**About this exercise:** Below are some records. Set down exactly the line holding "Task: Click the" and every later line through the end, omitting the pictures.

**Provided information:**

______

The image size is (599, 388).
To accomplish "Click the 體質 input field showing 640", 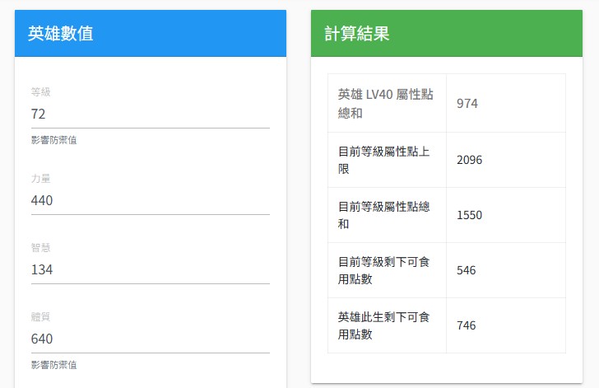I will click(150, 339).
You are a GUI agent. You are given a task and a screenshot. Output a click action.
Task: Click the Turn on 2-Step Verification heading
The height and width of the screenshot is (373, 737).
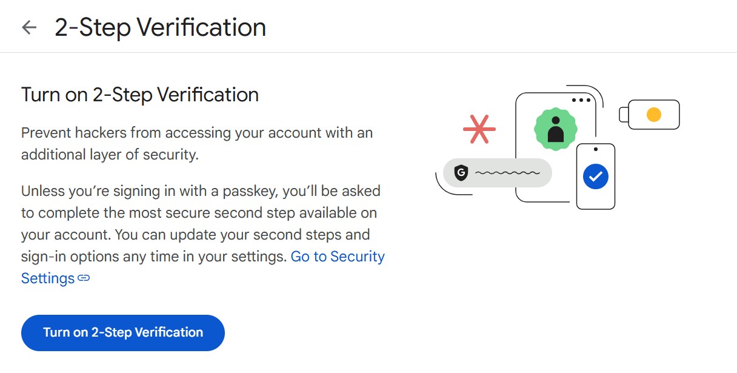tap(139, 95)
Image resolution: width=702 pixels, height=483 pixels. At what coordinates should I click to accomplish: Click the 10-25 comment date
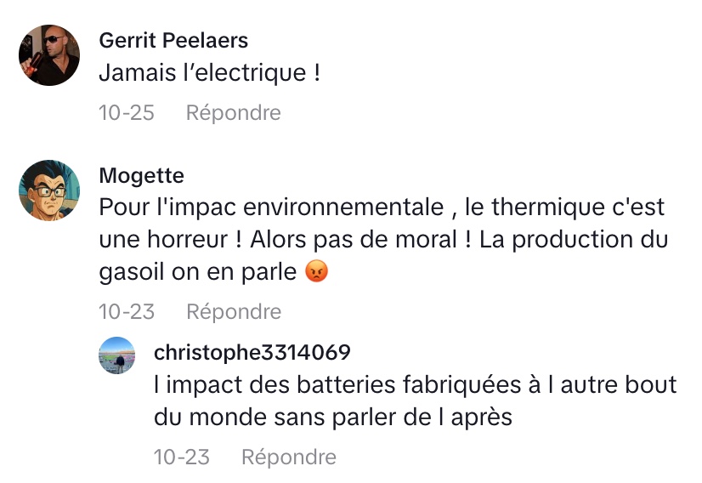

______

**Solved problem:**
Task: Click the Turn on 2-Step Verification heading
The height and width of the screenshot is (373, 737).
tap(139, 95)
Image resolution: width=702 pixels, height=483 pixels. At what coordinates should I click to accomplish: Click the 10-25 comment date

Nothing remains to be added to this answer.